Let's see how many times the same question can be asked in one week!!


----------



## D307P (Sep 28, 2012)

And how many people list padron, liga, and opus


----------



## fuente~fuente (May 11, 2009)

-Padron

-Liga

-Opus


----------



## AndyJCL (Jan 3, 2013)

capttrips said:


> Let's see how many times the same question can be asked in one week!!


Believe it or not, I actually went back 3 pages to see if there's a recent thread like this before creating this thread. I don't consider "Top 5 brands noone's ever heard of.", "What are your top 5 brands" the same thing as "What's your current top 3 cigars?". Care to share a link to the other threads with the same question posted this week?


----------



## jhedrick83 (Dec 4, 2012)

fuente~fuente said:


> -Padron
> 
> -Liga
> 
> -Opus


Beat me to it!

E.P. Carillo Edicion Limitada 2012
Undercrown / Man O' War Ruination
RP 15th anny


----------



## TonyM (Jul 26, 2012)

capttrips said:


> Let's see how many times the same question can be asked in one week!!
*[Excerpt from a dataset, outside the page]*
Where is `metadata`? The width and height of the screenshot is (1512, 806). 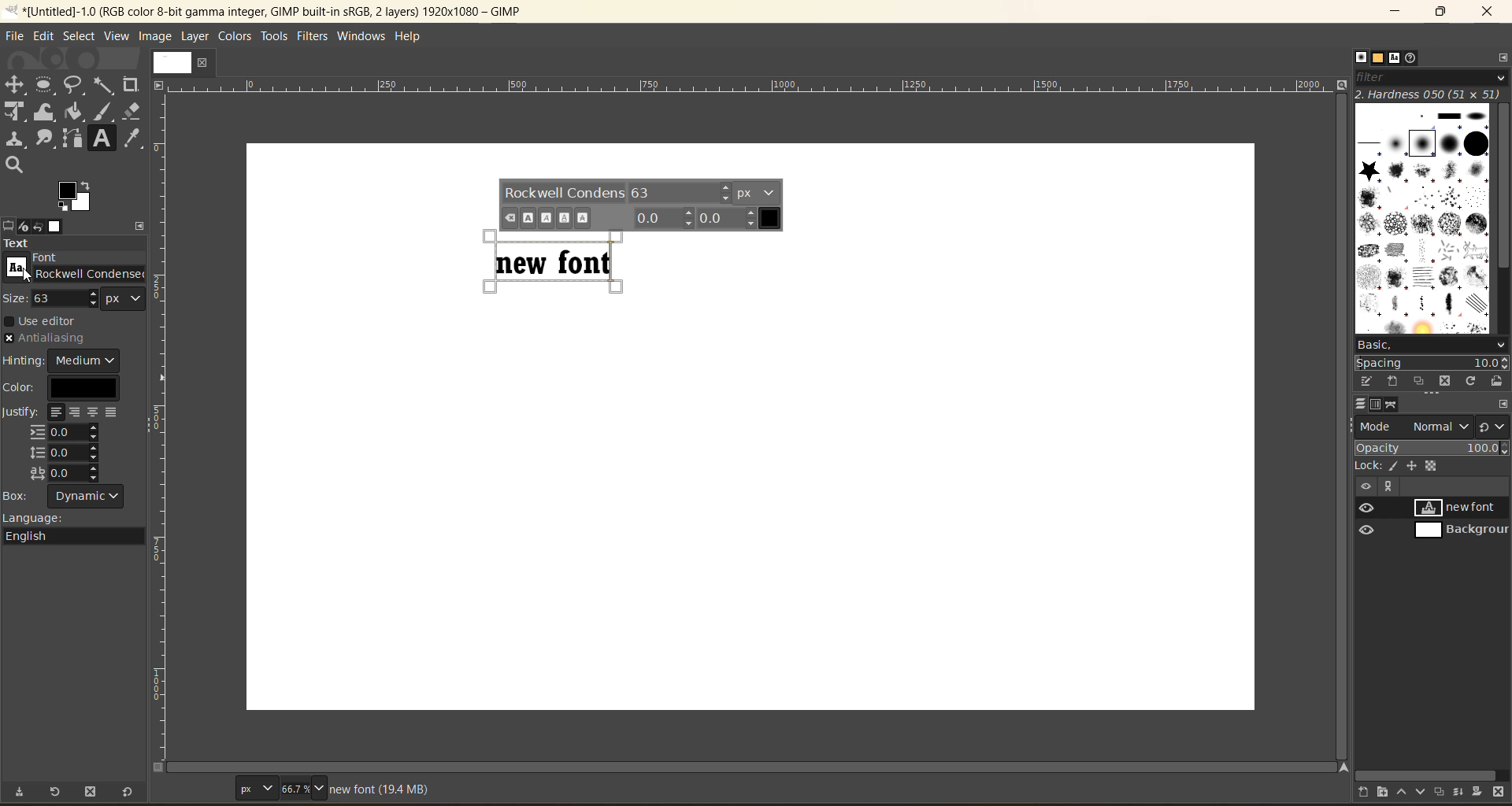 metadata is located at coordinates (384, 788).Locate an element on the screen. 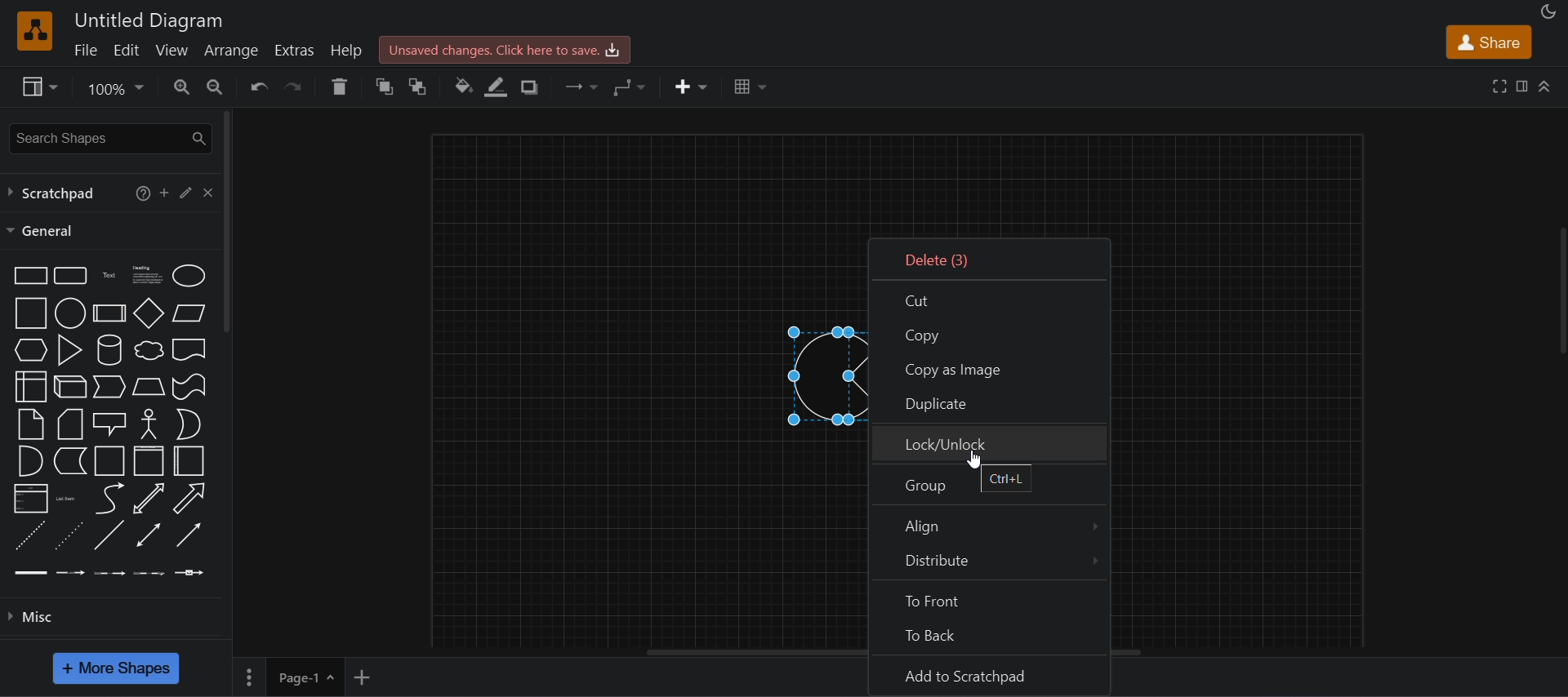  copy is located at coordinates (991, 333).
Who cares? It's a forum and people like to post and make conversation. You're one to talk with the sheer volume of threads you start.

For me at the moment I'd say Liga #9 , Fuente Anejo, and for a cheap every day stick a Man O War Ruination.


----------



## Jesatl13 (Dec 21, 2011)

Quesada Espana corona
Padron '64 Principe maduro
Liga #9


----------



## D307P (Sep 28, 2012)

fuente~fuente said:


> -Padron
> 
> -Liga
> 
> -Opus


That's cause you are one of the cool kids......


----------



## D307P (Sep 28, 2012)

TonyM said:


> Who cares? It's a forum and people like to post and make conversation. You're one to talk with the sheer volume of threads you start.
> 
> For me at the moment I'd say Liga #9 , Fuente Anejo, and for a cheap every day stick a Man O War Ruination.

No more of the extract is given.